◆ **Opdrachten**:
[A] Op welke datum heeft de rechtbank volgens de bron de beschikking van de rechter-commissaris bekrachtigd?
[B] Kopieer uit de bron het gedeelte tussen "De rechter-commissaris heeft" en "daarvan deel uit.", beide inbegrepen.

◆ **Bron**:
⟨
De curator heeft het verzoek bestreden.

De rechter-commissaris heeft bij beschikking van 21 juni 2006 het gevraagde afgewezen.

Tegen deze beschikking hebben [verzoeker] c.s. hoger beroep ingesteld bij de rechtbank te Zwolle-Lelystad.

Bij beschikking van 26 oktober 2006 heeft de rechtbank de beschikking van de rechter-commissaris bekrachtigd en het verzoek van [verzoeker] c.s. afgewezen.

De beschikking van de rechtbank is aan deze beschikking gehecht.

2. Het geding in cassatie

Tegen de beschikking van de rechtbank hebben [verzoeker] c.s. beroep in cassatie ingesteld. Het cassatierekest is aan deze beschikking gehecht en maakt daarvan deel uit.

De curator heeft een verweerschrift ingediend.
⟩
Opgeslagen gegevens
⟨
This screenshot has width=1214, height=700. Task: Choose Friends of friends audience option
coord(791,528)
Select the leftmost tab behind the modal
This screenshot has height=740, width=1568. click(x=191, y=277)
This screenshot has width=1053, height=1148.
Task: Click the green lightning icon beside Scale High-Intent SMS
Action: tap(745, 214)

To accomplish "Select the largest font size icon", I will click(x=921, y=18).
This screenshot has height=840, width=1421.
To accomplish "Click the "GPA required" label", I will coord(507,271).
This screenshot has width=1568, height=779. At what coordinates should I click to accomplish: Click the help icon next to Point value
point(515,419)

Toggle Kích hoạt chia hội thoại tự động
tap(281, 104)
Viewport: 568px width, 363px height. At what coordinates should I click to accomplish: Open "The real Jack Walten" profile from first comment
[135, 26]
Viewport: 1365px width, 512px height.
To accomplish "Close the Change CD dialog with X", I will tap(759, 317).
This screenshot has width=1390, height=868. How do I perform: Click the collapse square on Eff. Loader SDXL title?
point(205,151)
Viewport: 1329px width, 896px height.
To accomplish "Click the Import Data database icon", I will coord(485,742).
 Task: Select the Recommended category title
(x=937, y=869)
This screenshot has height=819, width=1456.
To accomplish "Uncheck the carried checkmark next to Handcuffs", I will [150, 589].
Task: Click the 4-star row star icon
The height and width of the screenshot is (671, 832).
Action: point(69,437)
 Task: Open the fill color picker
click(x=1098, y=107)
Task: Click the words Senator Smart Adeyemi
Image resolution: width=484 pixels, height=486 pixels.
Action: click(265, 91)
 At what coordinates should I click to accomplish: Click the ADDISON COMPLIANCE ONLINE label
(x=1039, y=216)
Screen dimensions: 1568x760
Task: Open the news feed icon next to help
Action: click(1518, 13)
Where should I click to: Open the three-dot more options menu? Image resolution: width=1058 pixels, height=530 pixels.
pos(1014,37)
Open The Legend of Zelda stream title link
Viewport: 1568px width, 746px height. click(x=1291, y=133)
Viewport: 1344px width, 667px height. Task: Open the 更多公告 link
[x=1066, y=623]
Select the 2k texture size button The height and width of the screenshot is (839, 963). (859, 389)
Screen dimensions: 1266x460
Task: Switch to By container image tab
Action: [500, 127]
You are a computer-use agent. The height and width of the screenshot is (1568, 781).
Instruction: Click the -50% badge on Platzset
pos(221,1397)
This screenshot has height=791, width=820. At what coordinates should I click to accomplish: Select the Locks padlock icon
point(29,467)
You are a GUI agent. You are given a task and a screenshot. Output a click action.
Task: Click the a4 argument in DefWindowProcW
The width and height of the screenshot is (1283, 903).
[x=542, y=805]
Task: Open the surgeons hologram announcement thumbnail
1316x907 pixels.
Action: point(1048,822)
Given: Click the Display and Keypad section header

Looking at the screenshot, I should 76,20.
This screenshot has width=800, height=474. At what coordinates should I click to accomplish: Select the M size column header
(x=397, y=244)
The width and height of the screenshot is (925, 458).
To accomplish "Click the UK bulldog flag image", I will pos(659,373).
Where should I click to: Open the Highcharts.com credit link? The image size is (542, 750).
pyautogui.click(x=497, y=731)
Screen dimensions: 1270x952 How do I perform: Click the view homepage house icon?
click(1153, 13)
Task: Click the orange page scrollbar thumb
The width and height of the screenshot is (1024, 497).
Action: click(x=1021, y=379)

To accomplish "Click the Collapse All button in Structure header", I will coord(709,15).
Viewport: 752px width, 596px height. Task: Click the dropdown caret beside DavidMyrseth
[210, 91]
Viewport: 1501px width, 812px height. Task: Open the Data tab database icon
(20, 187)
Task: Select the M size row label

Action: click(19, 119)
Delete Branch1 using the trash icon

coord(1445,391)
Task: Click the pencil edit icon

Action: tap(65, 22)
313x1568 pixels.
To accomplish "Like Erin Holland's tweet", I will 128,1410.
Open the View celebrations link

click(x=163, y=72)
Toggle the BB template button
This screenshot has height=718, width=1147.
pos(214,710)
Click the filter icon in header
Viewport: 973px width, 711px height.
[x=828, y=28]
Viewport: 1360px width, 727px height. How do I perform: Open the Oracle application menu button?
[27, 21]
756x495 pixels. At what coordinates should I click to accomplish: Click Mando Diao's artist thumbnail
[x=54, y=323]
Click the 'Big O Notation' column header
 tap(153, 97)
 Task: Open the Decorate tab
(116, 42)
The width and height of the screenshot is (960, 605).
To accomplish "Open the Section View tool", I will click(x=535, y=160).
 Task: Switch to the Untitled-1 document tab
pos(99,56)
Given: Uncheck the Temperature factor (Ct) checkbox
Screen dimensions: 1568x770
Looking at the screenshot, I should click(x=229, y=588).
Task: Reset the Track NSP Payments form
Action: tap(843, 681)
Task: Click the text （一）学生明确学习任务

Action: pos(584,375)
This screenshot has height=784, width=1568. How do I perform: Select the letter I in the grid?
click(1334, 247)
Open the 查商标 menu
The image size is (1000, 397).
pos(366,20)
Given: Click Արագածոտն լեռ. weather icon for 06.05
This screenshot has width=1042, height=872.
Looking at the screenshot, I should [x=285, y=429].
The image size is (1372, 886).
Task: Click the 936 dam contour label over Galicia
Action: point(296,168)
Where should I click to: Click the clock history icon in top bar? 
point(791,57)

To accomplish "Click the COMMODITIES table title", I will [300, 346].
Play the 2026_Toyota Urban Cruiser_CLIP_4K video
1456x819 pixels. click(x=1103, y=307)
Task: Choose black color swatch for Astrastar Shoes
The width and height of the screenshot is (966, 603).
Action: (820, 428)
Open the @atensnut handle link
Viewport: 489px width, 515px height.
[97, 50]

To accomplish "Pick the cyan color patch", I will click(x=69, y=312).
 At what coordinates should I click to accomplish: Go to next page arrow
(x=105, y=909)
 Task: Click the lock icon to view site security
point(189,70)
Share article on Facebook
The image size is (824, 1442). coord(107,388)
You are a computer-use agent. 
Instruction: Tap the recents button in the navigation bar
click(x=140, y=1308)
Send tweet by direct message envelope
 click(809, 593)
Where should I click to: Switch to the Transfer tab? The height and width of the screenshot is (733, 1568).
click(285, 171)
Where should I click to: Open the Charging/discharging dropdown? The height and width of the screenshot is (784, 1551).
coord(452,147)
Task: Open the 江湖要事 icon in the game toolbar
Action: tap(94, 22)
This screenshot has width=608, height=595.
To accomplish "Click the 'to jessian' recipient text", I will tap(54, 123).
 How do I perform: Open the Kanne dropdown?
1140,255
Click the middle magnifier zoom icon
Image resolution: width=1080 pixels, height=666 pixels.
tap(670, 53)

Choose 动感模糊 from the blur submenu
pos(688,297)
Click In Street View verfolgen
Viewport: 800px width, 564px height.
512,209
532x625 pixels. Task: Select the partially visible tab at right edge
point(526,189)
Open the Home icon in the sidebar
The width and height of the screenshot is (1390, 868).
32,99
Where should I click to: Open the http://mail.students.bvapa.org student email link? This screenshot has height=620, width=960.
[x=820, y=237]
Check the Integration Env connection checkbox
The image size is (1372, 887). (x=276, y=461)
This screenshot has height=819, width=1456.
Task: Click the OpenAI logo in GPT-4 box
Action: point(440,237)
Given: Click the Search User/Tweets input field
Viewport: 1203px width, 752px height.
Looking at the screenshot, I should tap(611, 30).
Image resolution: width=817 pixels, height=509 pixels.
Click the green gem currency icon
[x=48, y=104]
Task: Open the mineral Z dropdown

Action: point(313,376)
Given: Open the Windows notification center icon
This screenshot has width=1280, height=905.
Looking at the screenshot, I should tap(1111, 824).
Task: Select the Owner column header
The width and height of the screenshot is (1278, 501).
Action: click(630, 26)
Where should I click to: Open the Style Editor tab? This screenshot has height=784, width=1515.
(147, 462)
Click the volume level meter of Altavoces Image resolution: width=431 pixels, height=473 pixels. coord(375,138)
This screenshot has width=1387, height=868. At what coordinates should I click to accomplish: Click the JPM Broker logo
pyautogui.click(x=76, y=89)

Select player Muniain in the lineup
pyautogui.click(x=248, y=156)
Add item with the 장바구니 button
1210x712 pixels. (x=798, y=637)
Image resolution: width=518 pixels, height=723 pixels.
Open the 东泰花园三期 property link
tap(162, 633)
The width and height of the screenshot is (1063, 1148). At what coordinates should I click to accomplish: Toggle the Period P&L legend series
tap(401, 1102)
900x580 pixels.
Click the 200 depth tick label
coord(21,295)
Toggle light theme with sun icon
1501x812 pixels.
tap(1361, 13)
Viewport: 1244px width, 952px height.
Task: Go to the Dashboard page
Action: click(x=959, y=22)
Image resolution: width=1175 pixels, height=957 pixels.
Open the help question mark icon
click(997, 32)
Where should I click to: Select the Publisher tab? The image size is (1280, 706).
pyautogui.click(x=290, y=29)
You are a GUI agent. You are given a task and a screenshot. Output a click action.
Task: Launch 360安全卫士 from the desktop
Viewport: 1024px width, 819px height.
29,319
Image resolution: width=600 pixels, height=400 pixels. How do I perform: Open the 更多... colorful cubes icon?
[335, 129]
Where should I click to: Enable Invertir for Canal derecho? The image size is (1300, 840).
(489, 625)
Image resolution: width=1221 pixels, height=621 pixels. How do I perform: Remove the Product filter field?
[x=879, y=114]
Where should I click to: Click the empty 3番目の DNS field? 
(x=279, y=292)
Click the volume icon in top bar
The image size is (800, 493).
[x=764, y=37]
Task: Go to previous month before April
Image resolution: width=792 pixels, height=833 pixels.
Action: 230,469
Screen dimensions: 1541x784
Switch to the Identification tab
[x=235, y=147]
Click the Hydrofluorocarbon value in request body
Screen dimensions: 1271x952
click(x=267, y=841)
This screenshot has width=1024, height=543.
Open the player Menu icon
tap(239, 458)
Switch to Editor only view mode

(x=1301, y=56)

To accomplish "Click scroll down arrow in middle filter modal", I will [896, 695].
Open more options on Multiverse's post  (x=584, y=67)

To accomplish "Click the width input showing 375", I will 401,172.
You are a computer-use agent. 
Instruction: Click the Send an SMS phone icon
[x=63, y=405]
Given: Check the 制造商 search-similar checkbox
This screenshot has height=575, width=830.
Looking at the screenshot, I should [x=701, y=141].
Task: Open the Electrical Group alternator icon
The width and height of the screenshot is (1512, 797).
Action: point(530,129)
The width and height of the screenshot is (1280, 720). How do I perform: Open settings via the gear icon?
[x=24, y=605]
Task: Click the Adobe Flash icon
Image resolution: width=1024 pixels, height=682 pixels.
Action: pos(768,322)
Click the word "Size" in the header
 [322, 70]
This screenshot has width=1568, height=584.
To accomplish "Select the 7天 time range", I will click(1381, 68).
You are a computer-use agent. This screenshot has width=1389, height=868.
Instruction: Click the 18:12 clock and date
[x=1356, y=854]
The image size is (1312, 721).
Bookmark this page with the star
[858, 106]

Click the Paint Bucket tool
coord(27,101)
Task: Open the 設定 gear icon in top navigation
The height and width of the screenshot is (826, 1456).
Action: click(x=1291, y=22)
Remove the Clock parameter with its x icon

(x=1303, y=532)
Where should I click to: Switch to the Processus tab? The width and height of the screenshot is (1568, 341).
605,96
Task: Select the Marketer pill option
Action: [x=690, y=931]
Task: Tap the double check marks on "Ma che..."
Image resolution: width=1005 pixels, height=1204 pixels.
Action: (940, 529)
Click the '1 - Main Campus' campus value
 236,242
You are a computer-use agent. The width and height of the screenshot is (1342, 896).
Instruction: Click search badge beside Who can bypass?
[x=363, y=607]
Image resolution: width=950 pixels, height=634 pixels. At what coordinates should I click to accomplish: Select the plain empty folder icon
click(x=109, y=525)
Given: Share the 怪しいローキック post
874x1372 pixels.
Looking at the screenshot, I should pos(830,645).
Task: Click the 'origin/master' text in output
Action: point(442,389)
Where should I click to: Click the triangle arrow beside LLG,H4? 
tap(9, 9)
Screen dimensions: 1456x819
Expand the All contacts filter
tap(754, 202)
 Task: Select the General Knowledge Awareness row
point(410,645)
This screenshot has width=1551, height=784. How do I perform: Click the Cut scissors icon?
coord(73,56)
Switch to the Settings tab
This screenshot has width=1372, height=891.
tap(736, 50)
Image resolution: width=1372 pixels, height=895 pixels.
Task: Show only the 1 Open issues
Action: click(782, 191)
⟩
◆ **Uitwerkingen**:
[A] Op 26 oktober 2006.

[B]
De rechter-commissaris heeft bij beschikking van 21 juni 2006 het gevraagde afgewezen.

Tegen deze beschikking hebben [verzoeker] c.s. hoger beroep ingesteld bij de rechtbank te Zwolle-Lelystad.

Bij beschikking van 26 oktober 2006 heeft de rechtbank de beschikking van de rechter-commissaris bekrachtigd en het verzoek van [verzoeker] c.s. afgewezen.

De beschikking van de rechtbank is aan deze beschikking gehecht.

2. Het geding in cassatie

Tegen de beschikking van de rechtbank hebben [verzoeker] c.s. beroep in cassatie ingesteld. Het cassatierekest is aan deze beschikking gehecht en maakt daarvan deel uit.